Copy down the listing below exactly, please, including every line.

Dataset records

************

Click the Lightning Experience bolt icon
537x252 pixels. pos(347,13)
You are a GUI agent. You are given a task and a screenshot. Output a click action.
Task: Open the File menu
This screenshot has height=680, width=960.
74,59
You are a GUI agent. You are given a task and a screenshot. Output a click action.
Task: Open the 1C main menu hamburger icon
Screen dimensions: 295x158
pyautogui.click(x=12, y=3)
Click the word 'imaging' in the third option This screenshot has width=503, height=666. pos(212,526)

************

Answer to this problem
Click the Lightning Experience bolt icon
537x252 pixels. pos(347,13)
You are a GUI agent. You are given a task and a screenshot. Output a click action.
Task: Open the File menu
This screenshot has height=680, width=960.
74,59
You are a GUI agent. You are given a task and a screenshot. Output a click action.
Task: Open the 1C main menu hamburger icon
Screen dimensions: 295x158
pyautogui.click(x=12, y=3)
Click the word 'imaging' in the third option This screenshot has width=503, height=666. pos(212,526)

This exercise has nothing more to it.